World's rarest big cat could be making a comeback
Native to Northeast Asia, the critically endangered Amur leopard has seen its numbers double since 2007, according to a WWF report.
Things are starting to look up for the rarest big cat on the planet: The critically endangered Amur leopard, which is indigenous to southeastern Russia and parts of northeastern China, has doubled in population since 2007, according to a new report by the World Wildlife Fund (WWF).
Census data from Russia's Land of the Leopard National Park, which covers about 60 percent of the Amur leopard's habitat, puts the number of these wild cats at 57. That's up from the 30 leopards counted in the area in 2007, according to the WWF.
Eight to 12 additional cats were also counted in adjacent areas of China during the census, which means the total population of Amur leopards has, in fact, doubled in less than a decade. [See camera trap footage of rare Amur leopards]
"Such a strong rebound in Amur leopard numbers is further proof that even the most critically endangered big cats can recover if we protect their habitat and work together on conservation efforts," Barney Long, director of species protection and Asian species conservation for WWF, said in a statement. "There's still a lot of work to be done in order to secure a safe future for the Amur leopard, but these numbers demonstrate that things are moving in the right direction."
To count these solitary cats, park rangers and experts from the Far Eastern Branch of the Russian Academy of Sciences placed camera traps throughout the more than 1,400 square miles (3,600 square kilometers) of land that make up the Amur leopard's habitat.

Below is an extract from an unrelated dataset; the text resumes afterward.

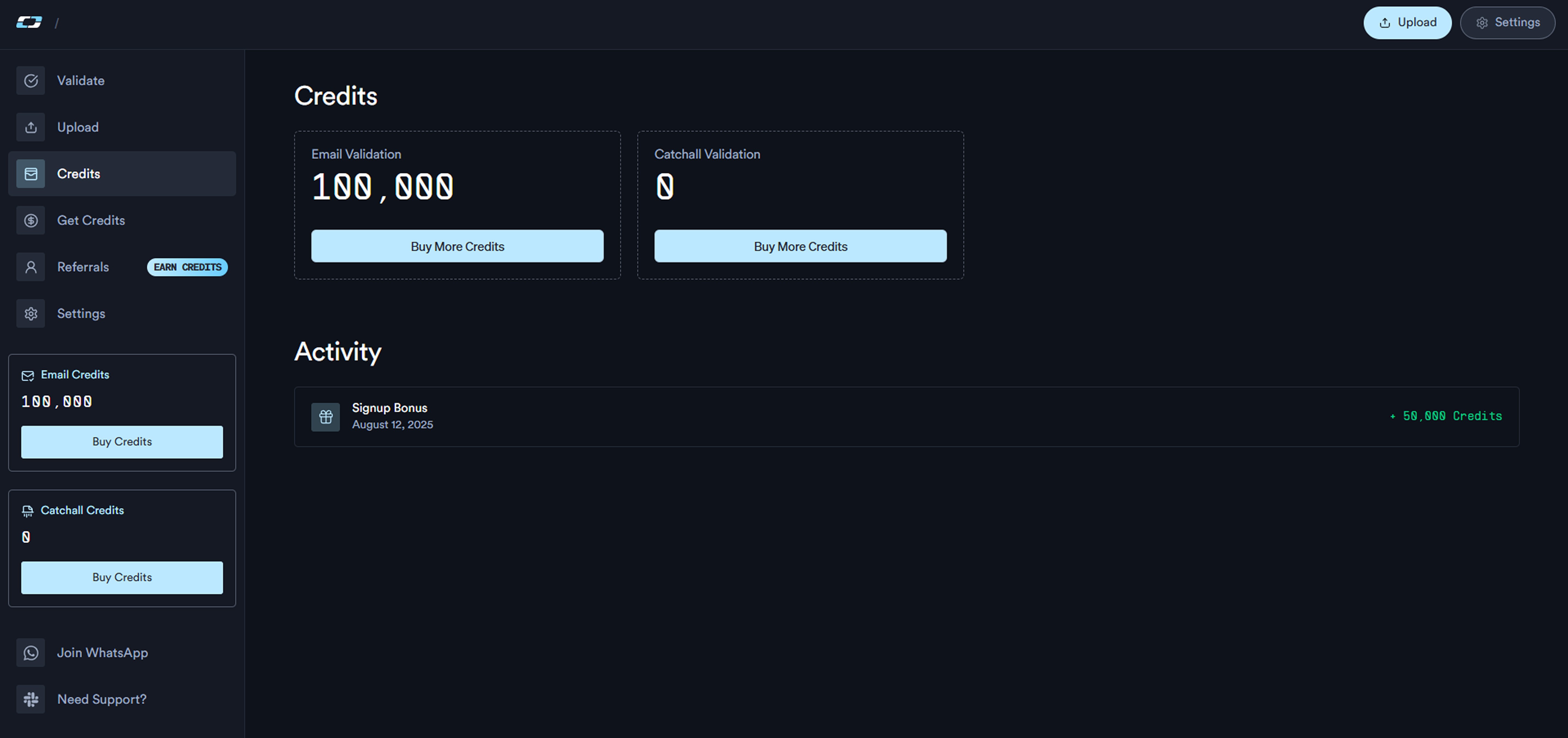Buy more Email Validation credits

pos(457,246)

They collected about 10,000 photographs, which were used to identify approximately 60 individual leopards. Each animal was identified by the distinctive pattern of spots on its fur, WWF officials said.
The Land of the Leopard National Park, where the leopards were counted, was established in 2012 along the border of northeastern China and the Russian Far East, in a region known as the Amur-Heilong River Basin. Its founding was part of an ongoing effort to conserve Amur leopards and other at-risk species, including the Siberian tiger.

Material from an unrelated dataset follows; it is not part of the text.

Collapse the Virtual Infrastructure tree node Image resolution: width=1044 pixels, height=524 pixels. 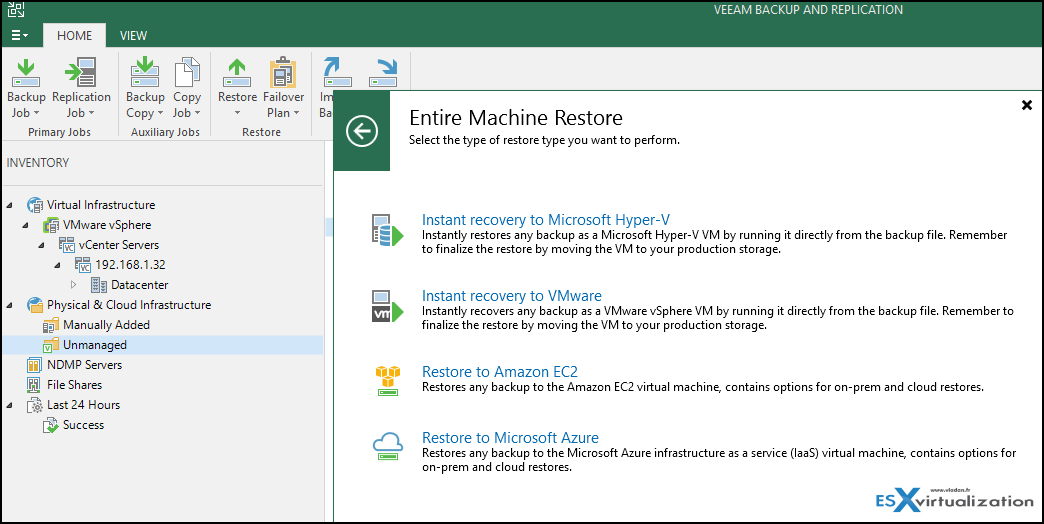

Siberian tigers were once in as dire a situation as Amur leopards are now, with only about 56 of these tigers living in the wild in 2009, according to the Siberian Tiger Monitoring Program, a collaboration among the U.S. Wildlife Conservation Society (WCS) and several Russian organizations. Ten Siberian tigers were introduced to the Land of the Leopard National Park in 2012. Another 350 or so Siberian tigers live in other areas of the Russian Far East.
But these tigers are now making inroads into northeastern China as well, according to recent video footagecaptured by WWF officials in that country. The footage, taken late last year inside the Wangqing Nature Reserve in northeastern China, shows a family of Siberian tigers frolicking about 20 miles (32 kilometers) from the Russian border.
Until this video was taken, the only evidence that Siberian tigers still inhabited parts of China was the occasional footprint, WWF officials said.
"These images show that Wangqing Nature Reserve has now become a breeding site for Amur tigers," said Wang Fuyou, division head of the Wangqing Nature Reserve conservation department. "Seeing these positive outcomes from our efforts greatly strengthens our confidence that wild Amur tiger populations can be restored."
Conservationists in Russia are now working with their counterparts in China to more closely monitor Amur leopard populations in that country as well. The next step could be to create a nature reserve that stretches across both countries, WWF officials said.